What you need to do ::
Copy out word for word the rows starting at the line containing "Task: Click the Target Location input field" and ending at the final line of the rows, including both. Leave the pictures out of your answer.

Records provided ::

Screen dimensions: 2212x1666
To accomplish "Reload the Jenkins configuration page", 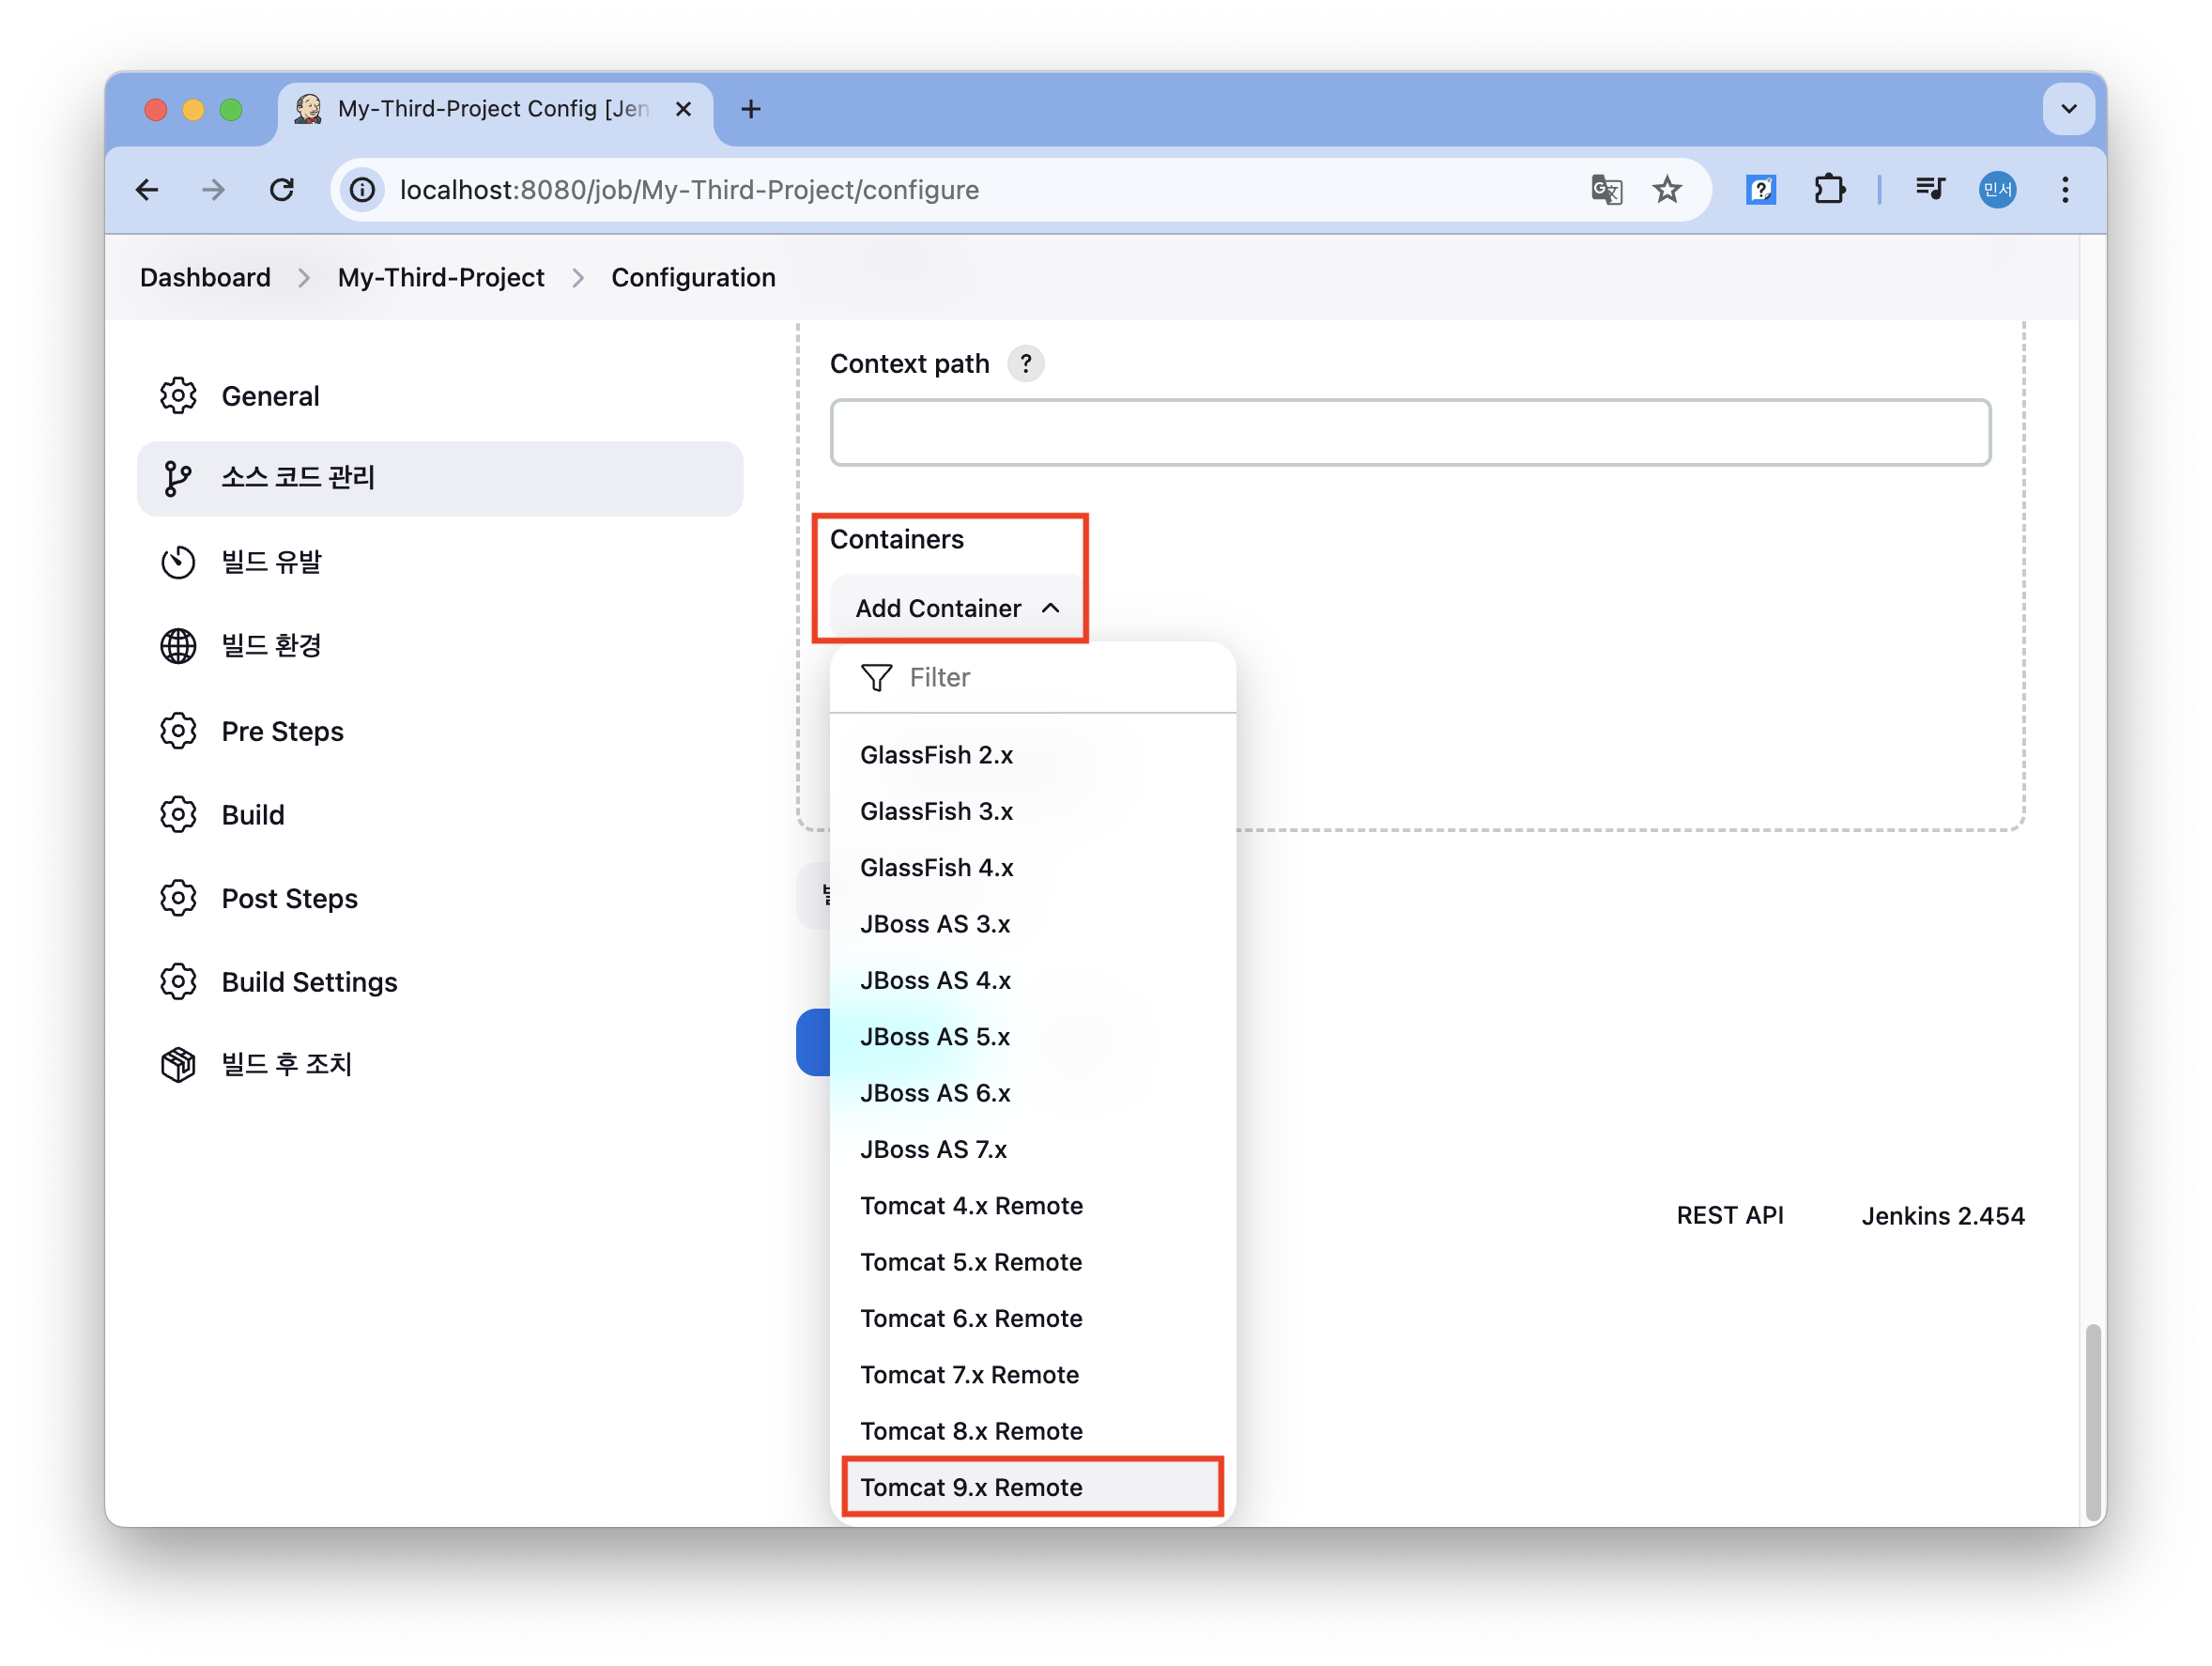I will coord(282,190).
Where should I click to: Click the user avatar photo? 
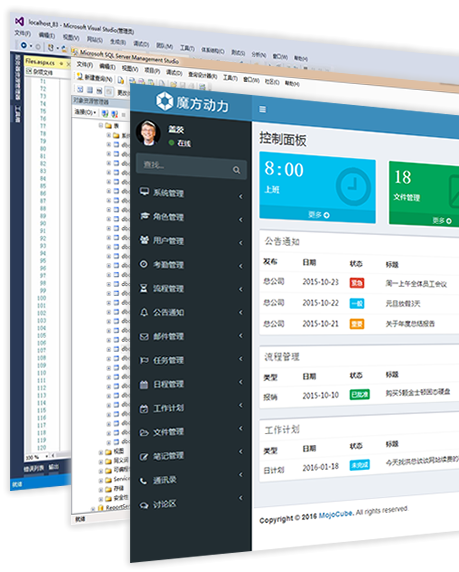(148, 132)
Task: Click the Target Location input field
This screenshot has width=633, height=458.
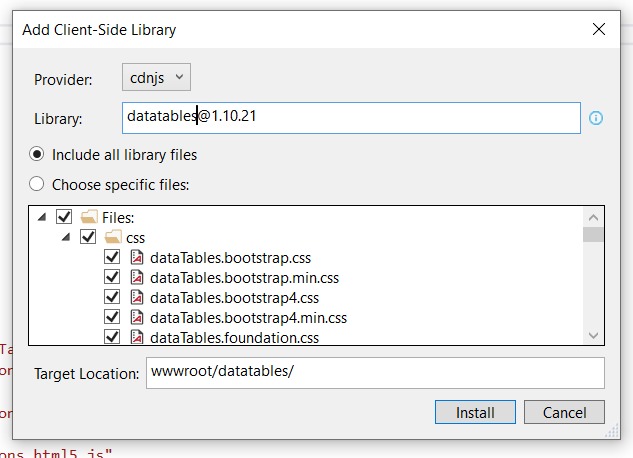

Expected answer ::
Task: Click the Target Location input field
This screenshot has width=633, height=458.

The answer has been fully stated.